Even the inducement of the rewards may not justify accumulating a bunch of junk that isn't yours. The statement is deficient in that it treats the absence of an interest charge during some specific period of time as the absence of a cost. Using any consumer credit involves giving up a very valuable asset: your control of your future income and the optionality implied by controlling your future income.
That critique should not be misinterpreted. In the body of the article, it does present the way in which using those interest free loans implies risk. It stresses the risk associated with not servicing the debt in a timely manner, but it overlooks the relationship between the surrender of optionality and that risk. Consequently, it misses an important concept. It completely ignores the fact that all leverage, even interest-free leverage, creates risk.

The second introductory example in the article is as follows: “Then there's mortgage debt. A big down payment may be a great way to steer clear of a huge home loan.
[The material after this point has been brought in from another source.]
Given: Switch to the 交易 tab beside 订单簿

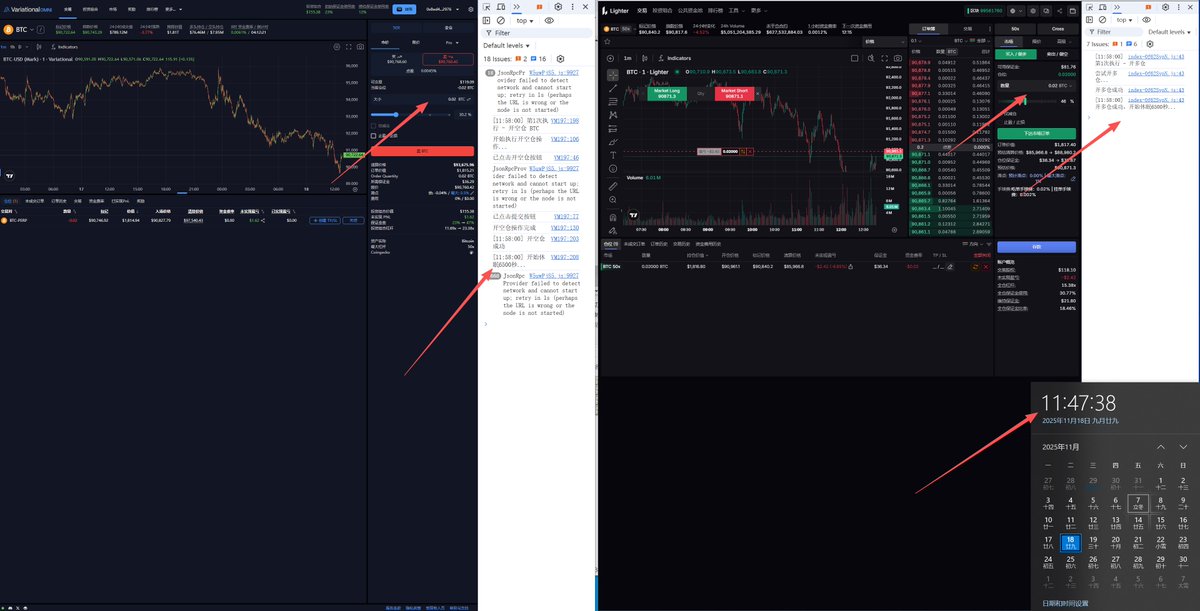Looking at the screenshot, I should tap(967, 28).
But if you get the money for the down payment from relatives, lenders may scrutinize your financials closely.” It would seem to me as a casual observer that whether the debt is to a financial institution or a relative is quite irrelevant. If I isn’t a gift, it is still debt.
Perhaps if the article had gone into issues related to interest rate costs, or something else relevant, it would have made sense. But the whole focus of bringing up the point seems to be on preserving the ability to borrow more money by not affecting your credit rating and the mortgage review process.

Why should anyone in a position of taking on a major debt worry if an independent party wants to look closely at their financials? A more rational approach would be to welcome an independent party evaluating whether the loan makes sense. Further, the lending organization should have an incentive to want to be sure that the borrower is not taking on more debt than they should. One of the critiques of the behavior of financial institutions before the current financial crisis is that they weren't doing just that. So, the article seems to be trying to present ways one can develop the same sort of over-leveraged position that many people got into during the buildup to the financial crisis.
The posting included the comment: “We seem more intent upon making it possible for people to borrow rather than to educate them about the risks associated with borrowing.” That same focus seems to apply the WALL STREET JOURNAL article. As stated in the posting, “That is unfortunate because nothing is more destructive of prosperity, both for the individual and for society, than the US public's attitude toward borrowing. It is a system-wide problem.”